— W każdym razie, przed zbliżaniem się do tego okrętu, potrzeba wiedzieć... Fritz, siadam z tobą...
— Ojcze — wmieszał się Jack, idąc do wiosła, — dla dopłynięcia do przylądka trzeba więcej niż dwie godziny, a ztamtąd do okrętu może jeszcze więcej... Pozwól mi towarzyszyć Fritzowi...
— To będzie lepiej — dodał ten ostatni.
Pan Zermatt wahał się.
— Tak... niech Fritz i Jack popłyną... rzekła pani Zermatt. Możemy się zdać na nich.
Pan Zermatt ustąpił, a dwaj bracia otrzymali polecenie, jak mają się zachować.
Dotarłszy do przylądka, powinni trzymać się lądu, przesuwać się pomiędzy skałami, widzieć zanim będą widziani, upewnić się o położeniu okrętu, nie wchodzić na pokład, tylko powracać jak najprędzej do Felsenheim.

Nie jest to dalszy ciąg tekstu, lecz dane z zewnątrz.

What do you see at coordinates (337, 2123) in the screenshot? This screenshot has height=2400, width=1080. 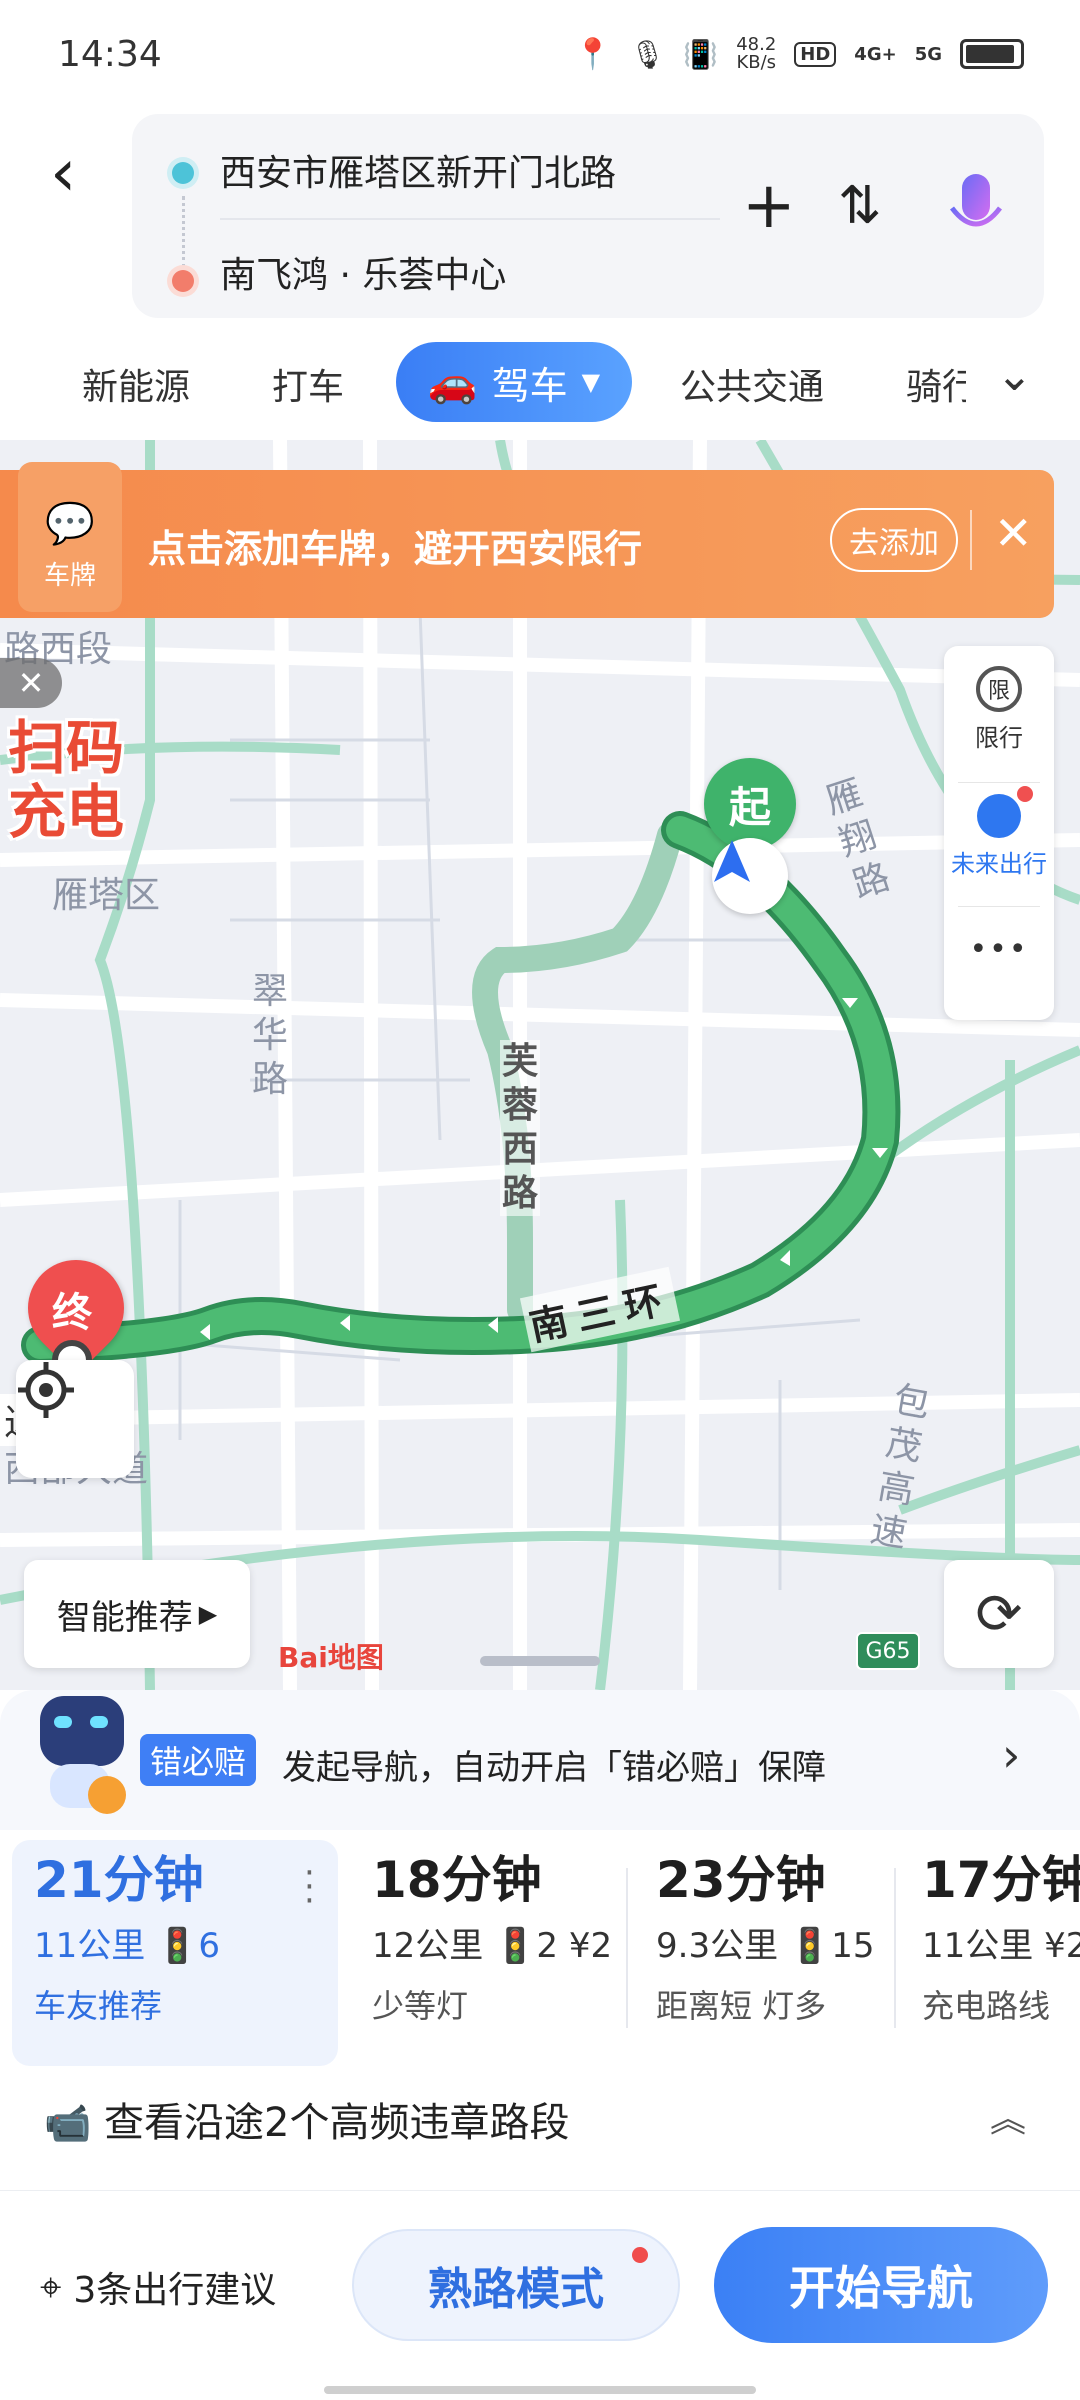 I see `violation-tip-text: 查看沿途2个高频违章路段` at bounding box center [337, 2123].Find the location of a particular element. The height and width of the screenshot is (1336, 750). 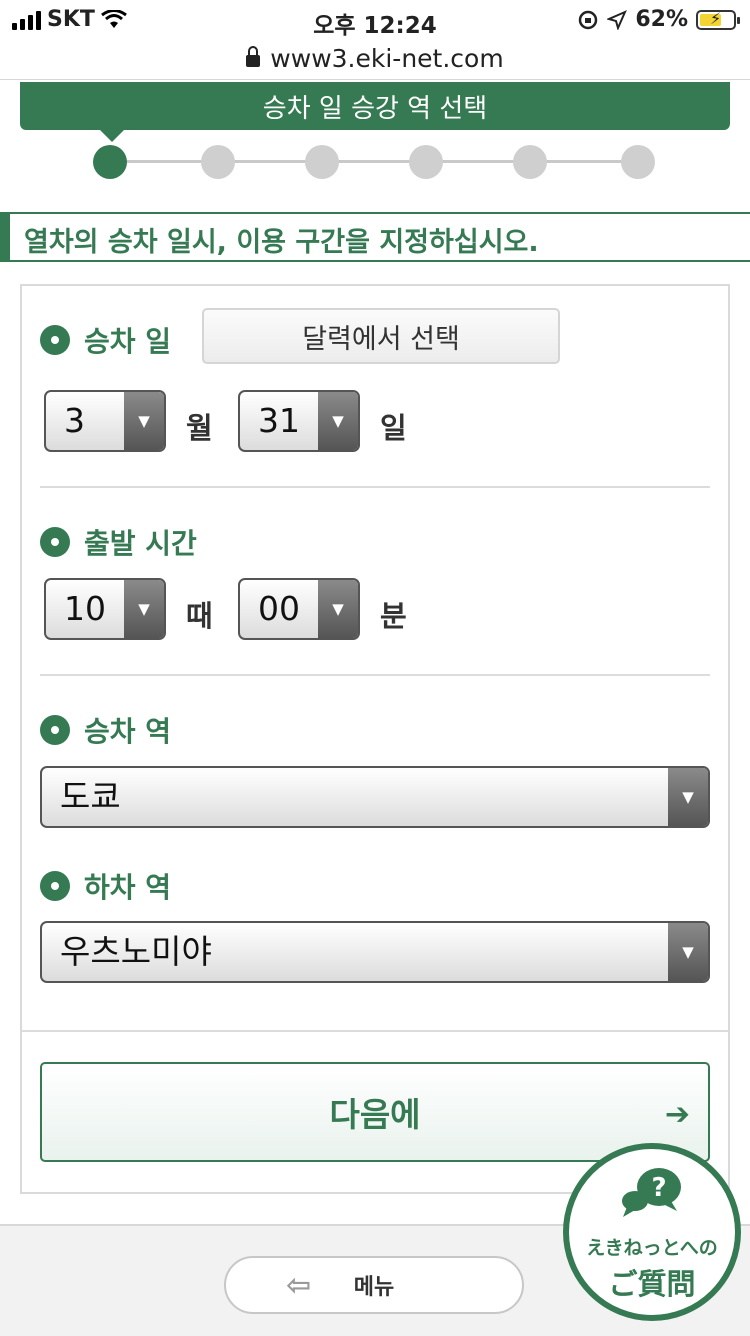

departure-label: 승차 역 is located at coordinates (106, 730).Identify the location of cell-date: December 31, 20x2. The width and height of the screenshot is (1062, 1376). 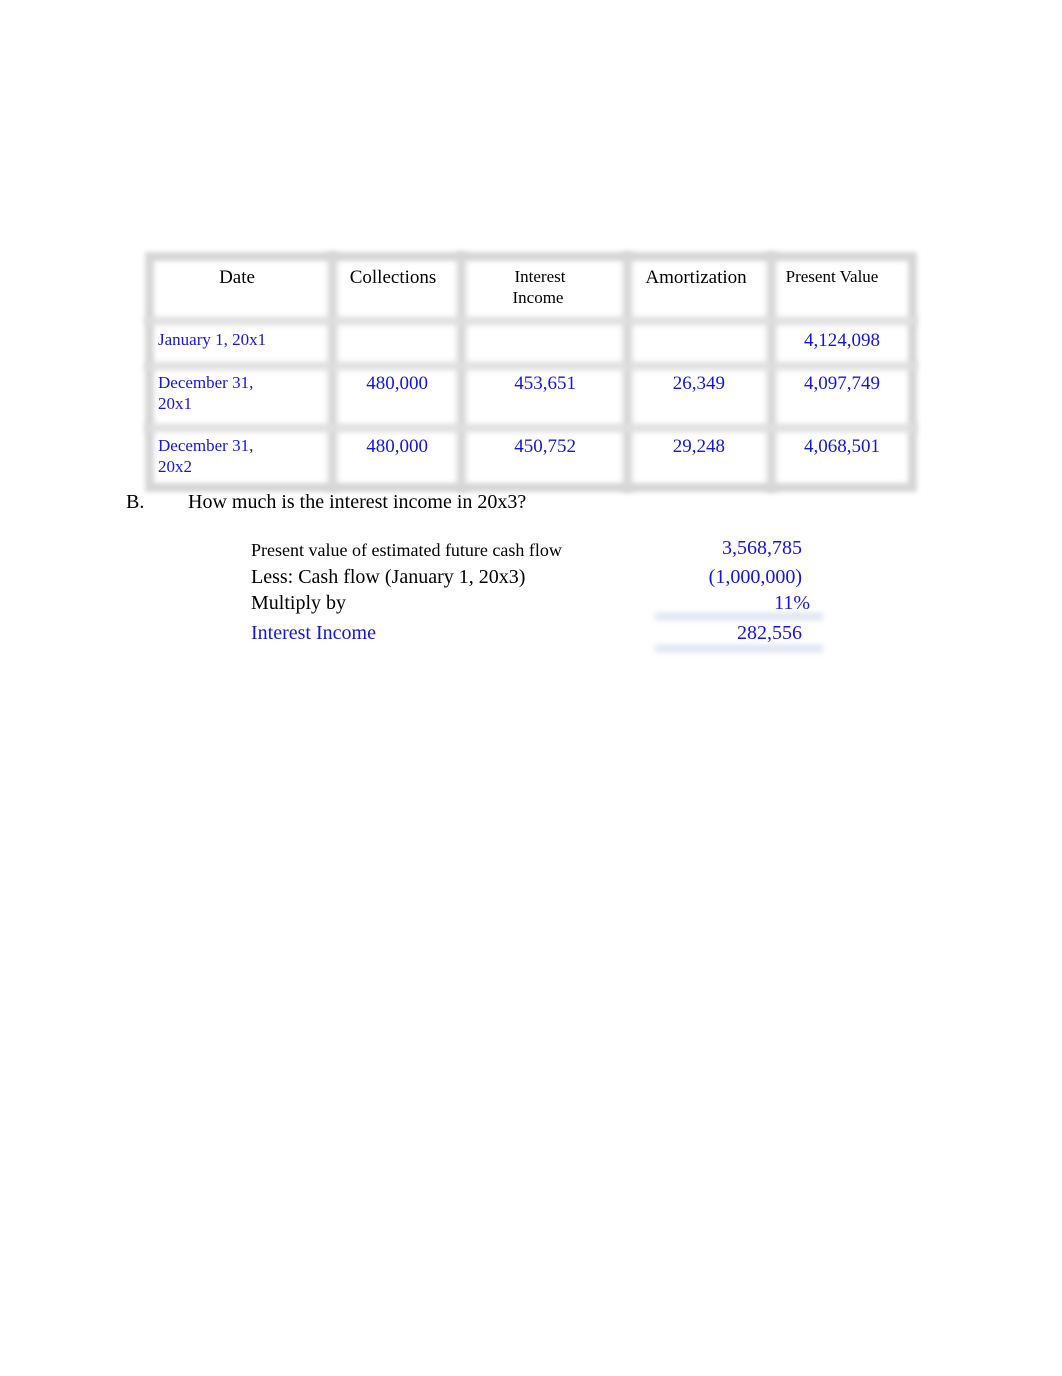
(206, 456). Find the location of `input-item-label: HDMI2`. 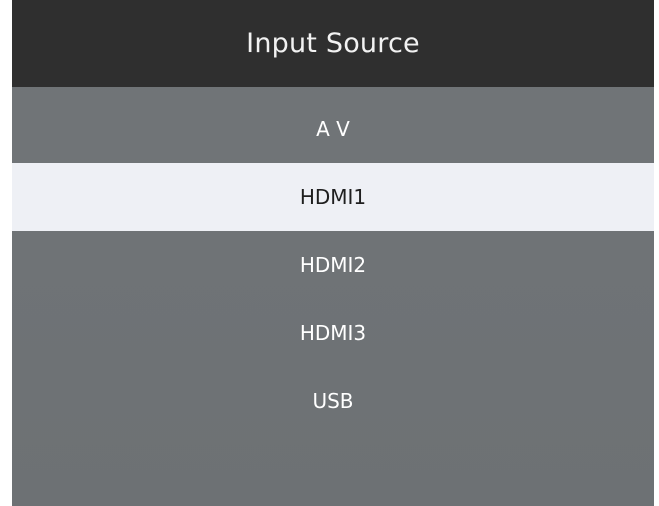

input-item-label: HDMI2 is located at coordinates (333, 265).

Pan Zermatt zobaczy wtedy, jak należy zrobić. Gdyby Fritz i Jack mogli ujść niepostrzeżeni, to byłoby najlepiej...
— Może nawet — zrobił uwagę Ernest – wypadałoby, żeby Fritz i Jack mogli być wzięci za dzikich. Dla czego, ubrawszy się stosownie, nie mieliby poczernić twarzy i rąk — takiego sposobu użył już Fritz, kiedy sprowadzał Jenny do zatoki Pereł? Załoga okrętu mniej będzie zdziwiona ze spotkania czarnych na tym lądzie śród oceanu Indyjskiego...
Rada Ernesta okazała się dobrą. Dwaj bracia ubrali się jak krajowcy Andaman lub Nicobar, potem poczernili twarze i ręce. Następnie wsiedli do kajaka — a za pół godziny byli już po za obrębem przystani.
Na wysokości wysepki Rekina Fritz sterował w ten sposób aby dotrzeć do wybrzeża przeciwnego. W razie gdyby szalupa okrętowa opłynęła sam szpic wysepki, kajak mógłby się ukryć po za skały i obserwować.
Kiedy kajak okrążył ostatnie skały, wybrzeże zachodnie ukazało się oczom Fritza i Jacka.
Ciągnęło się ono nieprzerwanie z północy na południe, odgraniczając Nową Szwajcaryę z tej strony.
Jeżeli zatem nie była to wyspa, to południową stroną musiała się łączyć ze stałym lądem.
Kajak trzymał się wybrzeża, w ten sposób aby zniknąć pomiędzy skałami, i rzeczywiście trudno było go dojrzeć.
O milę z tamtąd z głębi wązkiej zatoki, ukazał się oczom braci okręt, trzymasztowiec, z opuszczonemi masztami, widocznie naprawiany a na sąsiedniem wybrzeżu stało kilka namiotów.
Kajak zbliżył się na sześć węzłów[1] do okrętu.
Skoro tylko został spostrzeżony, ani Fritz ani Jack, nie mogli wątpić, że im z pokładu dają znaki przyjazne. Kilka słów angielskich doszło nawet do nich, i widocznem było, że brano ich za krajowców.
Ze swej strony, nie mogli się mylić co do narodowości okrętu. Flaga brytańska powiewała na szczycie tylnego masztu. Była to angielska korweta o dziesięciu armatach.
A więc można było bez obawy wejść w stosunki z kapitanem korwety.
Jack chciał tego, lecz Fritz się nie zgodził. Obiecawszy powrócić do Felsenheim skoro upewni się o położeniu i narodowości okrętu, pragnął dotrzymać obietnicy. To też kajak wrócił na północ i po trzech godzinach żeglugi zawinął do przystani Zbawienia.
„Licorne“ mała korweta o dziesięciu armatach, pod angielską flagą, była w drodze z Sydney (Australia) do przylądku Dobrej-Nadziei. Komendant, porucznik Littestone, dowodził załogą z sześćdziesięciu ludzi. Zwykle, okręt wojenny nie zabierał pasażerów, „Licorne“ jednak miała upoważnienie zabrać na pokład rodzinę angielską, której ojciec z powodu zdrowia, musiał powracać do Europy. Rodzina ta składała się z pana Wolston, mechanika-konstruktora, jego żony, Merry Wolston, z dwóch córek: Annah i Doll, jedna ośmnaście a druga czternaście lat. Był jeszcze syn, James Wolston, który mieszkał w Capetown z żoną i małem dzieckiem.